++++ Available data
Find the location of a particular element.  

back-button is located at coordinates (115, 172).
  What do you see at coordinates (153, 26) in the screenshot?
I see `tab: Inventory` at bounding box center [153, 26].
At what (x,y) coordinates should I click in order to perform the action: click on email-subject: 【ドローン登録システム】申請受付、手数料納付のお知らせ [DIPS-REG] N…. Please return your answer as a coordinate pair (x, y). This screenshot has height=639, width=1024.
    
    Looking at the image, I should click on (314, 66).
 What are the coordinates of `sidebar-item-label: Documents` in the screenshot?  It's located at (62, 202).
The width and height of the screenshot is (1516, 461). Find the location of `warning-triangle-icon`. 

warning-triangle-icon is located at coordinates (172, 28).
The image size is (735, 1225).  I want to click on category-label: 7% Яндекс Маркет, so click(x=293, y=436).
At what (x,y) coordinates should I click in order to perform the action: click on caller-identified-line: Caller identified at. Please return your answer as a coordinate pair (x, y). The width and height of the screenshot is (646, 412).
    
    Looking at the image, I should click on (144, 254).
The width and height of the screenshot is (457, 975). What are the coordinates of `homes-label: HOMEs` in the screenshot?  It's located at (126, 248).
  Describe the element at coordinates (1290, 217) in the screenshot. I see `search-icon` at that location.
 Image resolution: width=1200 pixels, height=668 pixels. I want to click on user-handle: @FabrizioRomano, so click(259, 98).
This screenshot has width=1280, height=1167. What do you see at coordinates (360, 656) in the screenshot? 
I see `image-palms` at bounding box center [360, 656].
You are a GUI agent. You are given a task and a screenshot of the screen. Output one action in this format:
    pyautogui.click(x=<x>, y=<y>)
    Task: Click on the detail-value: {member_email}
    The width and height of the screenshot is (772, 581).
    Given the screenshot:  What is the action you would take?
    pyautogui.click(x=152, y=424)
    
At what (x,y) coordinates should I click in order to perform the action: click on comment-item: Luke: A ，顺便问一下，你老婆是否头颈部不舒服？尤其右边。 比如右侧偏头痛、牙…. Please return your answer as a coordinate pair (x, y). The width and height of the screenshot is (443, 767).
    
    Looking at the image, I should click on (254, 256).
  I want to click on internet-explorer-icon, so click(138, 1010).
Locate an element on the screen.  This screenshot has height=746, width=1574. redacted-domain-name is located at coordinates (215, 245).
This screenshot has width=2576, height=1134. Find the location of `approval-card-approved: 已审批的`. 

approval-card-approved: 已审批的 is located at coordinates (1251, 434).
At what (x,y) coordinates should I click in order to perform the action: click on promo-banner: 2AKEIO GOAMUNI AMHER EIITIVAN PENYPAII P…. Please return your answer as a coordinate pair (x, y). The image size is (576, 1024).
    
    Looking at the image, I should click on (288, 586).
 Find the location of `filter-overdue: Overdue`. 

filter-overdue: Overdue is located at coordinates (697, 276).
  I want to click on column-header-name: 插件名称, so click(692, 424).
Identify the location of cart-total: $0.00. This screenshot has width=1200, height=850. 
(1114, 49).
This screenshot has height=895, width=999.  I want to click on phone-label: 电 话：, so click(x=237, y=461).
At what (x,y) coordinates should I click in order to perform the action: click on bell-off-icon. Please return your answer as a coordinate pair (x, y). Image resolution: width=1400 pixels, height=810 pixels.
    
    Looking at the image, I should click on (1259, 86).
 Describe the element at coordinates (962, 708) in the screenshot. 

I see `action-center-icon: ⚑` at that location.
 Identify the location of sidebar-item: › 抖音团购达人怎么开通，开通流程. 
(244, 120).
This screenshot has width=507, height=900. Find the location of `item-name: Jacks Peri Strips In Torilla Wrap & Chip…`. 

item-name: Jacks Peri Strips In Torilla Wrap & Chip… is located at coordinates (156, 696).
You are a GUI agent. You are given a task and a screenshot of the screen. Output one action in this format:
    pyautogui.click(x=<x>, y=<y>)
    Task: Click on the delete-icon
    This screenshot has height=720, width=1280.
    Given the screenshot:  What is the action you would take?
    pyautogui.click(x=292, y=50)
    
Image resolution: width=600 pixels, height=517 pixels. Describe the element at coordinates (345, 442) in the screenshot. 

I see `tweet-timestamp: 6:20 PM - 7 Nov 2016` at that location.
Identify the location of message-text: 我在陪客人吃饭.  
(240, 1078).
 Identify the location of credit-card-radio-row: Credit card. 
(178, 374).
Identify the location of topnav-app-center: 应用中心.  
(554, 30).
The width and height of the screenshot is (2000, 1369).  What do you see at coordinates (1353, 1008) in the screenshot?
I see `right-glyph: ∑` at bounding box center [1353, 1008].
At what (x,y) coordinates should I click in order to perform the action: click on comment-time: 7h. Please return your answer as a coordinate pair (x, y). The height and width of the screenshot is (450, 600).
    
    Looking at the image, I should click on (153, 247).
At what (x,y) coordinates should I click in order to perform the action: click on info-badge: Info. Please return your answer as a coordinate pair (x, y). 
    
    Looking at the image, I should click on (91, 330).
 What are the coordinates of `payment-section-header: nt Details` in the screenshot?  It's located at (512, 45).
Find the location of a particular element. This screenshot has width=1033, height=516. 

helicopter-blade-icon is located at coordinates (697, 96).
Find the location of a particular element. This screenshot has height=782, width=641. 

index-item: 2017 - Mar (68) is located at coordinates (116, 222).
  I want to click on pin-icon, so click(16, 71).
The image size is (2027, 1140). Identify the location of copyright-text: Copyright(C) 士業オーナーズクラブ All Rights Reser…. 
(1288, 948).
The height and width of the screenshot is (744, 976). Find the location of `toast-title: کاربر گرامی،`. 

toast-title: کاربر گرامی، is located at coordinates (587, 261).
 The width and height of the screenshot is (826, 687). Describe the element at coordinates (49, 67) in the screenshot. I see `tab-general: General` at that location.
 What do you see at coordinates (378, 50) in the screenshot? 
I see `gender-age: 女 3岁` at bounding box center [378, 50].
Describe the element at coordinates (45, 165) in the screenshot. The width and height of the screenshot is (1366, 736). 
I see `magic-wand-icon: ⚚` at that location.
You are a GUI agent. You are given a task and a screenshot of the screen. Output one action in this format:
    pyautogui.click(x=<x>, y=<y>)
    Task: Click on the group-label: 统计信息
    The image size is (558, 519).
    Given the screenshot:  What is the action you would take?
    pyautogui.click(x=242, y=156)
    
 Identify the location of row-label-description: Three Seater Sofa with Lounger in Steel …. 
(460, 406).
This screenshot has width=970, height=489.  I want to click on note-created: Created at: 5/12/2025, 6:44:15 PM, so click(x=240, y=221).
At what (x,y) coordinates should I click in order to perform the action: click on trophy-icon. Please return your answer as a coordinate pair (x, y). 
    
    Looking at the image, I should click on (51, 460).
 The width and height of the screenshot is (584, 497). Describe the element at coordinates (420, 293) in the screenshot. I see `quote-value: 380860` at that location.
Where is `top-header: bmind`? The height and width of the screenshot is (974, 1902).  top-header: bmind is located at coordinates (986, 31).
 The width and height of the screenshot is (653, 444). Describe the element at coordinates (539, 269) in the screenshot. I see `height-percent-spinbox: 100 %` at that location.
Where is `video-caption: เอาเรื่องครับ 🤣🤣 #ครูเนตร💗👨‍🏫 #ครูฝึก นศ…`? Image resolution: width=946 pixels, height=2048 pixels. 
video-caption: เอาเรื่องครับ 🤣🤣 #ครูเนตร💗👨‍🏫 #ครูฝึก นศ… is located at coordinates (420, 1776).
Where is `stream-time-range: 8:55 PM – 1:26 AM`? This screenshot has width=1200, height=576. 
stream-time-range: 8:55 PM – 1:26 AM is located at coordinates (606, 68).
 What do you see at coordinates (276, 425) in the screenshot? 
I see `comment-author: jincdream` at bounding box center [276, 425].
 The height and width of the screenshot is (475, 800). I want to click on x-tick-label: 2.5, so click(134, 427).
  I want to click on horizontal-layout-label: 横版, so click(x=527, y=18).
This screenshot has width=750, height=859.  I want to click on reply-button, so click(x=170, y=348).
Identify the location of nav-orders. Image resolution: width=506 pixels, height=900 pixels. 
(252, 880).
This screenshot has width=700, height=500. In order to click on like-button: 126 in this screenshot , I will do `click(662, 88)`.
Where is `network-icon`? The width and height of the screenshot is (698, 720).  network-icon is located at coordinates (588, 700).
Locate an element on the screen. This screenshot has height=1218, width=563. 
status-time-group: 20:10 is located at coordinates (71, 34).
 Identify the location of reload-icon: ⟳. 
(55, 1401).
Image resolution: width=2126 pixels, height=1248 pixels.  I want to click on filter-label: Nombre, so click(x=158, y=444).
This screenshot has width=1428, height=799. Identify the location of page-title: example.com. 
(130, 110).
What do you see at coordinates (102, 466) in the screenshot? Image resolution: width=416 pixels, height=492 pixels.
++++++++
Exercise directions: Please count the lines in the records that contain the string "title", treating uppercase and lowercase as different, and give only that number.

Solution below: 3